▶ _DOCUMENT TEXT_
+===+

According to global statistics, Russia’s air pollution levels are slightly higher than the European average, but much lower than in China and India. These overall figures do not, however, take into account Russia’s particular conditions.

For a start, its people are very unevenly distributed over its enormous territory, with more than two thirds living in European Russia. They are also heavily concentrated in urban areas – 15 cities have more than a million inhabitants – where high population density means a greater threat to the environment. Some heavily industrialised Russian cities, including, for example, Norilsk in remote Siberia, regularly feature in lists of the most polluted cities in the world.

World Health Organisation (WHO) statistics for 2014 show Russian particle pollution (also called particulate matter or PM) of fine particles up to 2.5mm in diameter at an annual 22mg, and coarse particles (between 2.5 and 10mm in diameter) at 30mg per head of population. The corresponding figures for China are 40mg and 90mg; for the UK 14mg and 20 mg.

+===+

▶ _PROBLEM TO WORK ON_
Can you extract the part of the passage on Russia's air pollution starting at "According to global" and ending at "in the world.", word for word? The records have nothing to do with this.

▶ _RAW DATA_
+===+

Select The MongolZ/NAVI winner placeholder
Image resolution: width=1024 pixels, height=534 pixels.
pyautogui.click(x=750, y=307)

+===+

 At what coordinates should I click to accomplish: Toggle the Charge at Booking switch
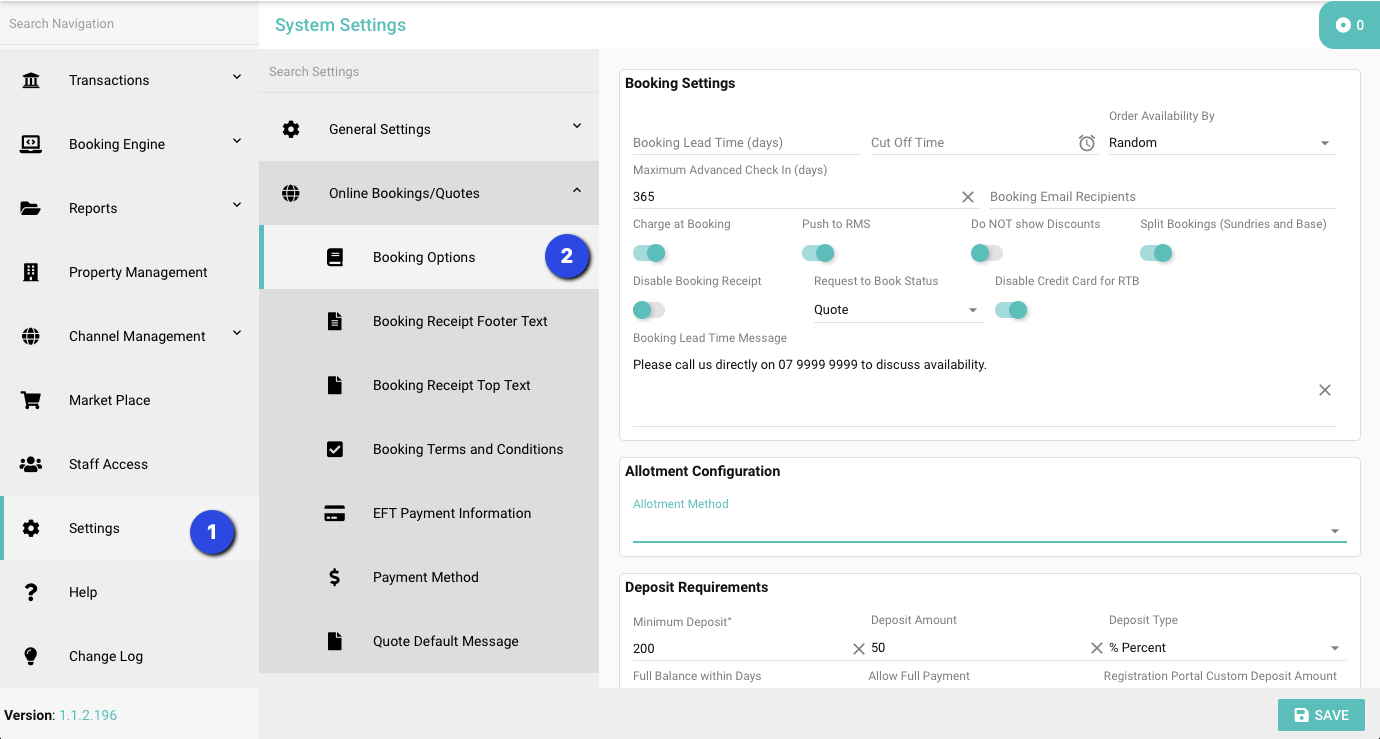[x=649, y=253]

+===+

▶ _RESULT FOR THIS EXERCISE_
According to global statistics, Russia’s air pollution levels are slightly higher than the European average, but much lower than in China and India. These overall figures do not, however, take into account Russia’s particular conditions.

For a start, its people are very unevenly distributed over its enormous territory, with more than two thirds living in European Russia. They are also heavily concentrated in urban areas – 15 cities have more than a million inhabitants – where high population density means a greater threat to the environment. Some heavily industrialised Russian cities, including, for example, Norilsk in remote Siberia, regularly feature in lists of the most polluted cities in the world.